Iranians Doubt Resolve

“The Iranians believe that the determination still isn’t there, both in regards to military action and in regards to sanctions,” Yaalon told the Herzliya conference a few hours before Barak spoke.

“It’s possible to strike all Iran’s facilities, and I say that out of my experience as IDF chief of staff,” he said referring to the Israeli Defense Forces.

Israeli Army Chief of Staff Lieutenant-General Benny Gantz told the conference on Feb. 1 that his nation must be “willing to deploy” its military assets because Iran may be within a year of gaining nuclear weapons capability.
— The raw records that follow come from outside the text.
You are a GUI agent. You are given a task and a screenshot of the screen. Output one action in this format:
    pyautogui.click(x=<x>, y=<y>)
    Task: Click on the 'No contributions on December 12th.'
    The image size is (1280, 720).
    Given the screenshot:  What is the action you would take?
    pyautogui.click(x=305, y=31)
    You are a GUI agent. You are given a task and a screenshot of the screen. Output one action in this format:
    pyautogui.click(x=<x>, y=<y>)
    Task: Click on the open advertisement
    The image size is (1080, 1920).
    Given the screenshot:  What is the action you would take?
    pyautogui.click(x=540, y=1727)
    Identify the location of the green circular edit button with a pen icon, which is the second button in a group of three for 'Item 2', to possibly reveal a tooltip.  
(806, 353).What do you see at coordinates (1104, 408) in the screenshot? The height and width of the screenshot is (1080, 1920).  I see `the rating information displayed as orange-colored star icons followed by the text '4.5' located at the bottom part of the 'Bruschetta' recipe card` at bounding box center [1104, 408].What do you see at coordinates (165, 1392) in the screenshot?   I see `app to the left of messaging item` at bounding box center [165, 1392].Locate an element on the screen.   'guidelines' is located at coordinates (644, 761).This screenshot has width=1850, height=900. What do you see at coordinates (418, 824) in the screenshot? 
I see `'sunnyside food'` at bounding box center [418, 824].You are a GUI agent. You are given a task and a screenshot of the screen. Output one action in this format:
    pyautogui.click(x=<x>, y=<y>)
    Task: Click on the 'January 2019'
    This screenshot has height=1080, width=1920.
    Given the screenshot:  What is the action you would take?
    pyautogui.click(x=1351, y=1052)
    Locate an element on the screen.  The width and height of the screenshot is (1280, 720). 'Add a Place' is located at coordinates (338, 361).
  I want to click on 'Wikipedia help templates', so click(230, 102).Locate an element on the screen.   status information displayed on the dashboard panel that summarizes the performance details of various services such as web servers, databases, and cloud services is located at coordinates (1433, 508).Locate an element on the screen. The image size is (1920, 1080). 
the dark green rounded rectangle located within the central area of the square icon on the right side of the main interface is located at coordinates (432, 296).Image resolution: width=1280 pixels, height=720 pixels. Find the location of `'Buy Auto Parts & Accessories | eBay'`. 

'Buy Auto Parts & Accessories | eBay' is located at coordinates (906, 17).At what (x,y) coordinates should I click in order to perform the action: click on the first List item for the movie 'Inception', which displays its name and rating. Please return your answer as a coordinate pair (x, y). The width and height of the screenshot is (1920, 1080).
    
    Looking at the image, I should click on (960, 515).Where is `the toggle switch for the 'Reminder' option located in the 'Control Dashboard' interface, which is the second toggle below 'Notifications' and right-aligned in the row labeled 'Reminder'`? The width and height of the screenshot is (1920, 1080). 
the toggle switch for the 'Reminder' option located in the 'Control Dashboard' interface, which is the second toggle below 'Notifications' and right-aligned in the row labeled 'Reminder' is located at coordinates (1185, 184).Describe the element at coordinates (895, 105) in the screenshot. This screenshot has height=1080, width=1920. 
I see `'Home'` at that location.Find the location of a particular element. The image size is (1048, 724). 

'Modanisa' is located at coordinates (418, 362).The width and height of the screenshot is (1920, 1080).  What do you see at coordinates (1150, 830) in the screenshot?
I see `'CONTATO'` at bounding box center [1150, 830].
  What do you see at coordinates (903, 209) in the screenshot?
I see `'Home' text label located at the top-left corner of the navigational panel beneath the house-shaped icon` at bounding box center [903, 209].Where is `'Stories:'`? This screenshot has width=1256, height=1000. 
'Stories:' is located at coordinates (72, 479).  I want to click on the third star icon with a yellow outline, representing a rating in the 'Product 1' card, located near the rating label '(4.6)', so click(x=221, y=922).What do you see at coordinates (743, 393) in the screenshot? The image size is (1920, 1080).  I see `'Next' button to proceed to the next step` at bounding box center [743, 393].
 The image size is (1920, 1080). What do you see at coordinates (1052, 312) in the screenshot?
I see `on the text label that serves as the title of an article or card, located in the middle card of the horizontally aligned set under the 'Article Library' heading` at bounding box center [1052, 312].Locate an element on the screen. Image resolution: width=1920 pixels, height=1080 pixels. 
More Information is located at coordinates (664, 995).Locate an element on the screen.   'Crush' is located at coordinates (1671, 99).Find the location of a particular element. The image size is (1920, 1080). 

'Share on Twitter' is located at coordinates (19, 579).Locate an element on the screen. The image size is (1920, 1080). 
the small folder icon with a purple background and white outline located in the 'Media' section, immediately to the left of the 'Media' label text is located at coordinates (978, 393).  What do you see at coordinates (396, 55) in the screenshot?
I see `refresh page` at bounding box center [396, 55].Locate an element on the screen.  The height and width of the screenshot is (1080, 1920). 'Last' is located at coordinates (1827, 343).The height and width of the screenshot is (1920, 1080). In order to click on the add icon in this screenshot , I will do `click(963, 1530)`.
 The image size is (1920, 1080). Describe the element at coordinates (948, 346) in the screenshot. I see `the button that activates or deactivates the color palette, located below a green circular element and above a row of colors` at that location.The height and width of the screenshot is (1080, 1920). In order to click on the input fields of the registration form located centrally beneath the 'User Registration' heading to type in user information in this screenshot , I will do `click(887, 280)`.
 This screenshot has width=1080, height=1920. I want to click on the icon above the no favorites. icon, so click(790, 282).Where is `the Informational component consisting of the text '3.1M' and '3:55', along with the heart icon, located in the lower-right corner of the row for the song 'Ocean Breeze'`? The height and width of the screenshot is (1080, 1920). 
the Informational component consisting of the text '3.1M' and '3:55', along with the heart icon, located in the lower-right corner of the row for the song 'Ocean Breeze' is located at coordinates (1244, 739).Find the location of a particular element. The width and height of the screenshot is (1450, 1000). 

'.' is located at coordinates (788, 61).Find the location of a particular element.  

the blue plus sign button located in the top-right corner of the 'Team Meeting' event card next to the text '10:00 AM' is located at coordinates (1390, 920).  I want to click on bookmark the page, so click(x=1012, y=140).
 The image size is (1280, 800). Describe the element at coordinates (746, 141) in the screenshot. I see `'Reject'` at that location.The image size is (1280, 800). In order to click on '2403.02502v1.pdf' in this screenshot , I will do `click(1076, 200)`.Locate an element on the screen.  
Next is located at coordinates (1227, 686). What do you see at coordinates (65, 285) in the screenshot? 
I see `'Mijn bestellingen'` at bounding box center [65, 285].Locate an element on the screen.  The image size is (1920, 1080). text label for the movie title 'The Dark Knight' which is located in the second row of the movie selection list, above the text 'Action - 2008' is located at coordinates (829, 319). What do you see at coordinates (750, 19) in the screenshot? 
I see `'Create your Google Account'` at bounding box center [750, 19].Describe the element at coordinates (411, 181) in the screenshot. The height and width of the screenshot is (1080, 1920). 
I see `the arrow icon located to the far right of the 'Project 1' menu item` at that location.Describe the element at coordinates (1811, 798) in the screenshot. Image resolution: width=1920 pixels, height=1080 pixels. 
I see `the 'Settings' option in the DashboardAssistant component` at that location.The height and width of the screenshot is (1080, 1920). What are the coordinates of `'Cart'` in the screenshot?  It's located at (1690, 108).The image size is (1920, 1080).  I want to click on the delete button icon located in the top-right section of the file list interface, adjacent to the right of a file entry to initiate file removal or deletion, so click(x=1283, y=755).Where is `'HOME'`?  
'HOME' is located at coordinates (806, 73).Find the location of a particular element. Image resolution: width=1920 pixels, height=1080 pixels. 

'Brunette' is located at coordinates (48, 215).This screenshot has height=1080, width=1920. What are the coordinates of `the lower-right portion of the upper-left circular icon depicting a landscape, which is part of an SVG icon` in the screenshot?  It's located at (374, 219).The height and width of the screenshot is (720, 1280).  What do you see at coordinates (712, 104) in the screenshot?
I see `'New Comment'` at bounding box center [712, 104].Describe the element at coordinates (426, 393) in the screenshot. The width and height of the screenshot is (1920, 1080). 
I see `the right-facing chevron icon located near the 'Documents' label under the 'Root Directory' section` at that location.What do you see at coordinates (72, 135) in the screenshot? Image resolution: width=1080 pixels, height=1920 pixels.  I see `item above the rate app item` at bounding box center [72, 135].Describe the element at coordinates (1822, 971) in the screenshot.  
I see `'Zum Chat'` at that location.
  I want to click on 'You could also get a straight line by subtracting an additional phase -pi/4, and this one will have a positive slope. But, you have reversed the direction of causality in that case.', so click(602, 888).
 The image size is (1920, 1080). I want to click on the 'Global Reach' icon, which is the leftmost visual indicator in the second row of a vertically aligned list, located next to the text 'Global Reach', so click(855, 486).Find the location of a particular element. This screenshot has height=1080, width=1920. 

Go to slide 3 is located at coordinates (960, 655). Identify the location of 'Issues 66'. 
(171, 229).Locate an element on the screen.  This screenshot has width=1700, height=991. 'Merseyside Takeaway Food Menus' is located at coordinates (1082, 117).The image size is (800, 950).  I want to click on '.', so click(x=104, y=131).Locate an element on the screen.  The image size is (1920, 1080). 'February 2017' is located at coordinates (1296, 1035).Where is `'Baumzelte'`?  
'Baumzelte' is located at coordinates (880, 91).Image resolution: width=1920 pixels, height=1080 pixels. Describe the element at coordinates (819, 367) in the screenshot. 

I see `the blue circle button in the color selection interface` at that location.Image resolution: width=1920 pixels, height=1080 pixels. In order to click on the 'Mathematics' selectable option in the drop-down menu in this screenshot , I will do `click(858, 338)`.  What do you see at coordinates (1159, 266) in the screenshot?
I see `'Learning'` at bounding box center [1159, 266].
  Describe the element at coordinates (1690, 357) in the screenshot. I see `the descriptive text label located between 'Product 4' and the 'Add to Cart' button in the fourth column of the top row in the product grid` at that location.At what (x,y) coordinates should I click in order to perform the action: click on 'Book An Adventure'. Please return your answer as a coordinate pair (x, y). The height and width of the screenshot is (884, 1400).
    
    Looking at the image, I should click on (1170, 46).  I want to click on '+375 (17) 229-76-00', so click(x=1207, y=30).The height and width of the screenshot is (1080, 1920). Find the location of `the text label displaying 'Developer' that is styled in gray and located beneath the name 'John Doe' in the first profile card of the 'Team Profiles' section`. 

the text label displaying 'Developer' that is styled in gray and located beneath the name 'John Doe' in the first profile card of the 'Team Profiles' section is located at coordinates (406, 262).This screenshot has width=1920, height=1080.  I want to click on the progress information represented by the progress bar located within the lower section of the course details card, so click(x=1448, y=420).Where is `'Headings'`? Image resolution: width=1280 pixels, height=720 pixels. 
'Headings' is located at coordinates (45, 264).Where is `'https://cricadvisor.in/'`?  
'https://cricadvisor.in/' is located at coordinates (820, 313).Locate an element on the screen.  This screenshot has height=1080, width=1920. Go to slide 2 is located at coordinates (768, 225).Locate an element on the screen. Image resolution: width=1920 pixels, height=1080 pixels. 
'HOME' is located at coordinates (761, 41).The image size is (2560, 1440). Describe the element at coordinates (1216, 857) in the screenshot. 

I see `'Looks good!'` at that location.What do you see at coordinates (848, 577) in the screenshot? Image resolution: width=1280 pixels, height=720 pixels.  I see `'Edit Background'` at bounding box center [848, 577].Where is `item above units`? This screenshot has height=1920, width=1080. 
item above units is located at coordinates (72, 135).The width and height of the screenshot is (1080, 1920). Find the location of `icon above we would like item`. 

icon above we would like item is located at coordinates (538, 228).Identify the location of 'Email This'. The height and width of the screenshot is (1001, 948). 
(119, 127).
Gantz said international sanctions are starting to show some results. The European Union agreed last month to ban Iranian oil imports as of July 1 and freeze assets of its central bank and eight other entities. The U.S. has also imposed restrictions on financial transactions with Iran.

IAEA Plans Talks

The U.S., its European allies and the International Atomic Energy Agency have said that while Iran halted its nuclear weapons program in 2003, there are indications it may still be trying to move toward a nuclear weapon. They have challenged the government in Tehran to prove that its nuclear work is intended only for energy and medical research, as Iranian officials maintain.

Nuclear talks this week between senior IAEA officials and members of Iran’s government progressed enough for both sides to commit to more negotiations, Chief Inspector Herman Nackaerts told reporters on Feb. 1 at Vienna International Airport after returning from Iran.